Suite à la découverte de la tumeur, une question se pose: d’où provient-elle? Est-ce une tumeur développée par la patiente elle-même, ou est-ce une tumeur qui vient du donneur d’organes? Pour en avoir le cœur net, l’équipe de chirurgien/ennes analyse le génotype de la tumeur. Non seulement elle découvre que la cause de la tumeur provient très probablement du virus BK, présent également dans les métastases, mais surtout que la tumeur contient des chromosomes Y. Il s’agit donc de la tumeur du donneur, qui était un homme, une femme ne possédant pas de chromosome Y.
Une attaque décuplée par l’interleukine 2
Au vu de la cause et de la source de la tumeur, les scientifiques misent sur un traitement choc pour tenter de sauver cette femme. «Nous avons opté pour l’interleukine 2. Ce traitement est fondé sur une molécule qui active le système immunitaire de manière extrême,» explique Raphaël Meier. Toutefois, ce traitement est d’une part difficile à contrôler, et d’autre part, les effets secondaires sont nombreux et pénibles pour le malade, c’est pourquoi il est peu prescrit. «Ceci nous a permis de mener une attaque sous trois angles différents pour conduire à la destruction de la tumeur,» poursuit-il. Ce traitement était particulièrement adapté à ce cas, car la tumeur ne provenait pas de la patiente mais du donneur. En boostant le système immunitaire, celui-ci s’est donc attaqué avec d’autant plus de virulence que les cellules tumorales étaient celles de quelqu’un d’autre. De plus, les cellules capables de tuer la tumeur étaient particulièrement efficaces chez cette femme. Enfin, la cause de la tumeur étant virale, les globules blancs spécialisés dans l’éradication des virus sont également entrés en action.
Durant trois mois, la patiente a supporté le traitement et ses effets secondaires, pour que six mois plus tard, il ne reste plus aucune trace de la tumeur et de ses métastases. «Ne pouvant plus prendre ses médicaments anti-rejet, cela a eu un impact irréversible sur les organes greffés et la patiente a dû reprendre ses dialyses. Mais aujourd’hui, sept ans plus tard, il n’y a plus aucune trace de ce cancer agressif, alors qu’elle semblait condamnée, et une nouvelle greffe pourrait être envisagée,» se réjouit Raphaël Meier.
L’immunothérapie, l’avenir des traitements en oncologie ?

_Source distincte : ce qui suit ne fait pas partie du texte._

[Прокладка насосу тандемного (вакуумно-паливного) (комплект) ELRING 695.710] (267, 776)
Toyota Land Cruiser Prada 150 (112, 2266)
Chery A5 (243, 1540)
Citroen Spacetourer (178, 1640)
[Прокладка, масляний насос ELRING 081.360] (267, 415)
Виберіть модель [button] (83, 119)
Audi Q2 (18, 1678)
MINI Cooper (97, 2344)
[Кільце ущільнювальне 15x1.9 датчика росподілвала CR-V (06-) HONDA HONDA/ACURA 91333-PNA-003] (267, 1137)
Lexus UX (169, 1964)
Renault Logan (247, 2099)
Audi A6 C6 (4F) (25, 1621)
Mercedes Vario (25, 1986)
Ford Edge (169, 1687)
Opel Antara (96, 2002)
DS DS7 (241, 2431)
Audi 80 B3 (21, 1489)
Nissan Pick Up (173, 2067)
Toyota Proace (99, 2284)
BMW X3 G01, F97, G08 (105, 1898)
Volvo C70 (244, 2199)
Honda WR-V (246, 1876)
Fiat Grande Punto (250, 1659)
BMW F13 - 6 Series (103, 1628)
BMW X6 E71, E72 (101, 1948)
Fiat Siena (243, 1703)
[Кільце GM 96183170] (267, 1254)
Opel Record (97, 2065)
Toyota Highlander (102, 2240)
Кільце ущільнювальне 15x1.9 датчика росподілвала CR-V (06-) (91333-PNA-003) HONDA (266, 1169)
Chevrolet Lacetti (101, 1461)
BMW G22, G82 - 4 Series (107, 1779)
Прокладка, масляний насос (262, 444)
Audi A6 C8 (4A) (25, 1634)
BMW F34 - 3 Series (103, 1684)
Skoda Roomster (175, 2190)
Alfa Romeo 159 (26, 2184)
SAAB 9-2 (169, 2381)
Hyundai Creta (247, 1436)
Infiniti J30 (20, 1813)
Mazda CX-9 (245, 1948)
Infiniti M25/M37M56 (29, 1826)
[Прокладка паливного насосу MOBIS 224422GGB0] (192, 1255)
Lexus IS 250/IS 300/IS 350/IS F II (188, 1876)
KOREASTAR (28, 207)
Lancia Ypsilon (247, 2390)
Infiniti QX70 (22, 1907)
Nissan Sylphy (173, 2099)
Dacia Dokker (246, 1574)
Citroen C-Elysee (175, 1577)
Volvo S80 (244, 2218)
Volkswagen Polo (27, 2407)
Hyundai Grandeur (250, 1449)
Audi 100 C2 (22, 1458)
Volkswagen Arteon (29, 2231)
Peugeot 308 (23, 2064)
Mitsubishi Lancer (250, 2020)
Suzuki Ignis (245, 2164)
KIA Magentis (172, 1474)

Ce cas démontre le rôle primordial du système immunitaire dans la prise en charge des cancers. «L’histoire de cette femme nous montre qu’il y a toujours un espoir de guérison, même quand cela semble impossible. Elle souligne le courage des malades qui se battent pour survivre, et enfin, elle relève que la recherche sur les immunothérapies doit continuer, car si l’on trouve le bon angle d’attaque, elles peuvent permettre à notre corps de vaincre les tumeurs, et surtout d’empêcher qu’elles resurgissent à nouveau des années plus tard,» conclut Raphael Meier.